Phase III COMPASS trial of OptiNose Bi-Directional System(sumatriptan) shows benefits in pain relief-Avanir Pharma

Avanir Pharmaceuticals has announced that COMPASS, its Phase IIIb, cross-over clinical trial comparing the efficacy and safety of OptiNose Bi-Directional System, known as AVP 825 (sumatriptan drug delivery system) for the treatment of acute migraine across multiple attacks, has been published at the 57th Annual Scientific Meeting of the American Headache Society. The study results showed that patients treated with AVP 825 achieved pain relief and pain freedom in significantly more migraine attacks at all time points from 15-90 minutes post-dose compared to sumatriptan tablets. AVP 825 and sumatriptan tablets achieved sustained pain relief and pain freedom at 24 and 48 hours in a similar number of attacks.

In addition, AVP 825 treated patients experienced early resolution of all migraine-associated symptoms of nausea, sensitivity to sound and to light in more attacks compared with sumatriptan tablets. These data show that AVP 825 can help migraine sufferers achieve fast pain relief across more migraine attacks, at a substantially lower dose, compared with the most commonly prescribed triptan tablets.

The overall safety profile of AVP-825 was consistent with that observed in previous trials. There were no serious adverse events during the study. Nasal discomfort and product taste were the most commonly reported adverse events, occurring more frequently in the AVP 825 treatment group.
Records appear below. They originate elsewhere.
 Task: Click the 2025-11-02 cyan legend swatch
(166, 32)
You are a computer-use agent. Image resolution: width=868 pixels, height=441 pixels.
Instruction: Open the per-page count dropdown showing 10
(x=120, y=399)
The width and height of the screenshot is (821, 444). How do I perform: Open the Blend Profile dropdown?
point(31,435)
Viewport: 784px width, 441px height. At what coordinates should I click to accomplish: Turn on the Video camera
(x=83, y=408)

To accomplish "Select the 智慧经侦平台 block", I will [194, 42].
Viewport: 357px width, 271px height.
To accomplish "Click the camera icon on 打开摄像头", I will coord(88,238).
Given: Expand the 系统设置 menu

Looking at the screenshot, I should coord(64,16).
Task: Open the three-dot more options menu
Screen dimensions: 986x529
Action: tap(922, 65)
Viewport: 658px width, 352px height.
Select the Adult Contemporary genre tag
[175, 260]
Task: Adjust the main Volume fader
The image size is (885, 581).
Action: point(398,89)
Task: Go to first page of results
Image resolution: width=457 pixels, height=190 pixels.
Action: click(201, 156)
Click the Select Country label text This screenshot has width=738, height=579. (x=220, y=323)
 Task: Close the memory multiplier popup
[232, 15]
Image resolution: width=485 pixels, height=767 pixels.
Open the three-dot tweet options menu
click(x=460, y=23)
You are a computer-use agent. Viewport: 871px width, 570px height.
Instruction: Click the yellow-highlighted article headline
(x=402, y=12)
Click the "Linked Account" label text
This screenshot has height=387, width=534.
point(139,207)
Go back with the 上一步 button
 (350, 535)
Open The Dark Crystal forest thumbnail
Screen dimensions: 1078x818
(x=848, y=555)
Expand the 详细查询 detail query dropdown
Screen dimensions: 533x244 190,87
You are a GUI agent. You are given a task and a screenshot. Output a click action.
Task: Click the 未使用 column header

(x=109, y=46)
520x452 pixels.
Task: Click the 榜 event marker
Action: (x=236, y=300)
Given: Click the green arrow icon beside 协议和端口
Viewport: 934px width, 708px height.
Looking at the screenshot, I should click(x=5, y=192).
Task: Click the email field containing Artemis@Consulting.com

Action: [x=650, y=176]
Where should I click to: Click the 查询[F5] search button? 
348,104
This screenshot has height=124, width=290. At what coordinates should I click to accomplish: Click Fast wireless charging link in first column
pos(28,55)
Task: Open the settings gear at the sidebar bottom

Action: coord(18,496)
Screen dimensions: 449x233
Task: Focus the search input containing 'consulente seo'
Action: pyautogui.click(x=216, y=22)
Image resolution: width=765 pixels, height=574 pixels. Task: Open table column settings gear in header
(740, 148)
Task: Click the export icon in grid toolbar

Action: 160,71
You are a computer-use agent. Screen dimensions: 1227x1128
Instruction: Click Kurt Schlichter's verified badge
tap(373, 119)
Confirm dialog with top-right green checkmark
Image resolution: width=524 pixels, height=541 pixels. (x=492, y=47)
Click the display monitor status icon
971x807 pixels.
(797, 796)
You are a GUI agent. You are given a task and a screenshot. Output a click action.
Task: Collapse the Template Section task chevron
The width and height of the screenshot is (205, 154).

A New Drug Application (NDA) for AVP 825 has been accepted and is currently under review by the U.S. Food and Drug Administration (FDA) with a Prescription Drug User Fee Act (PDUFA) goal date of November 6, 2015.

Comment: AVP 825 will have generic sumapriptan to compete against. While 42% of patients treated with AVP-825 in the TARGET trial felt pain relief within 30 minutes of dosing, it is estimated that about 30% of patients treated with sumitriptan nasal spray experienced pain relief within 30 minutes in prior clinical trials. The difference may not be enough to differentiate the OptiNose product.